▶ _What the task asks_
Output exactly the lines below from the one containing "Task: Open the running crew photo thumbnail" to the last line, both included. Omit pictures.

------ Data provided ------

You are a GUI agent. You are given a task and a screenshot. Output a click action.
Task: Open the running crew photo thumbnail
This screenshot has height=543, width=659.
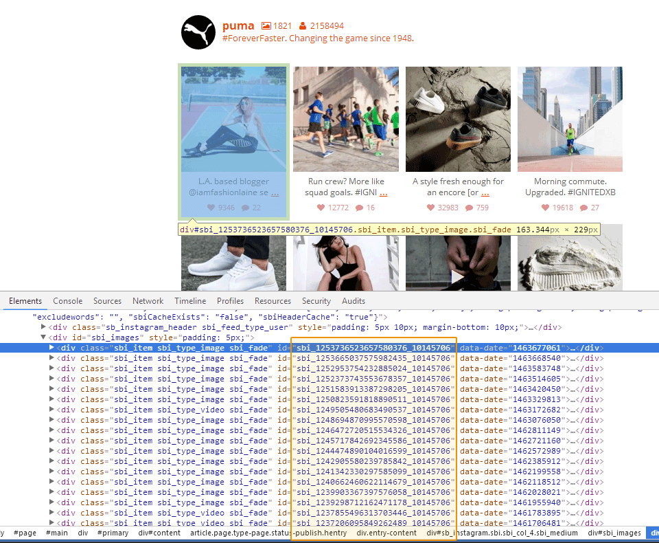click(346, 119)
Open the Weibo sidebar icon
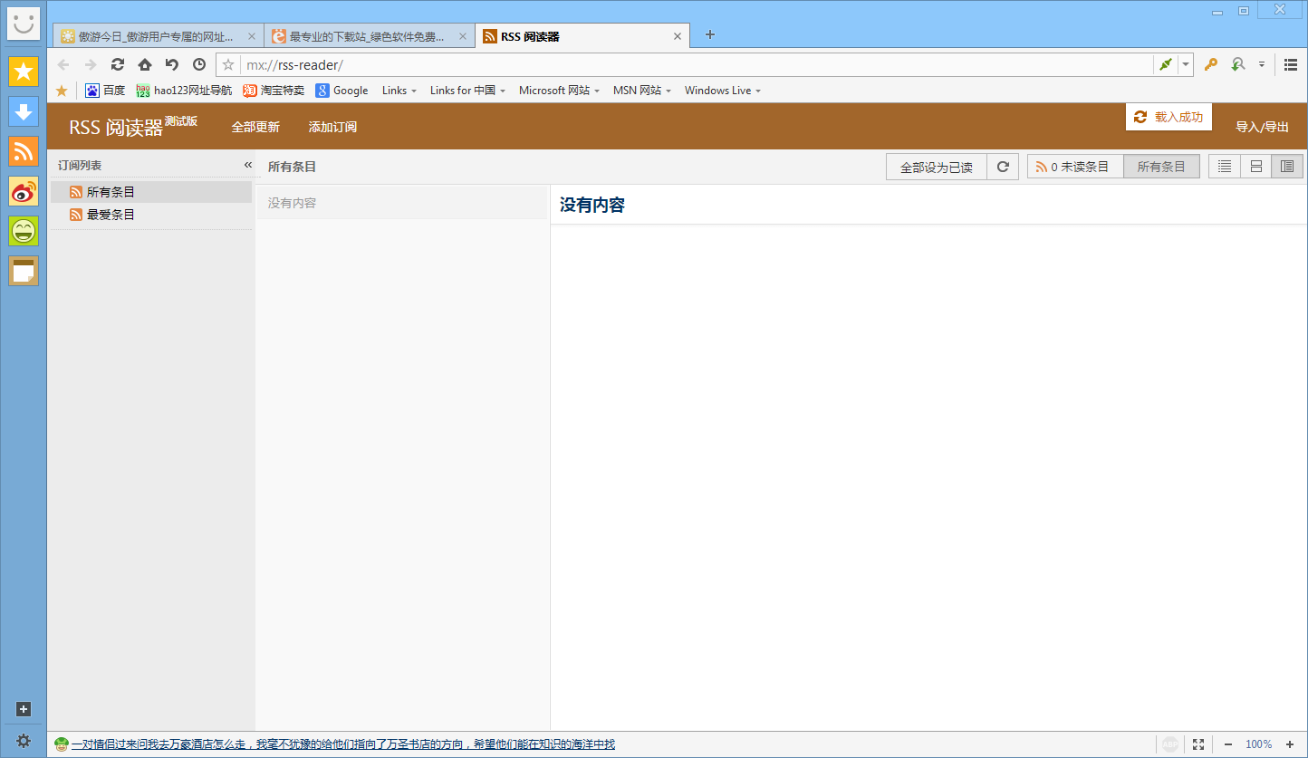 tap(24, 191)
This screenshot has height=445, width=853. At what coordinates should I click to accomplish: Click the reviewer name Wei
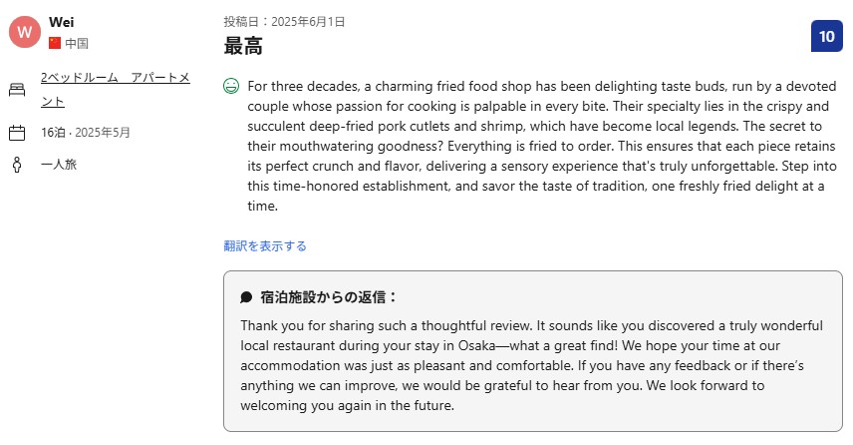(61, 22)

------

▶ _Answer to this exercise_
Task: Open the running crew photo thumbnail
This screenshot has height=543, width=659.
click(346, 119)
Open the Weibo sidebar icon
 tap(24, 191)
This screenshot has height=445, width=853. At what coordinates should I click to accomplish: Click the reviewer name Wei
(61, 22)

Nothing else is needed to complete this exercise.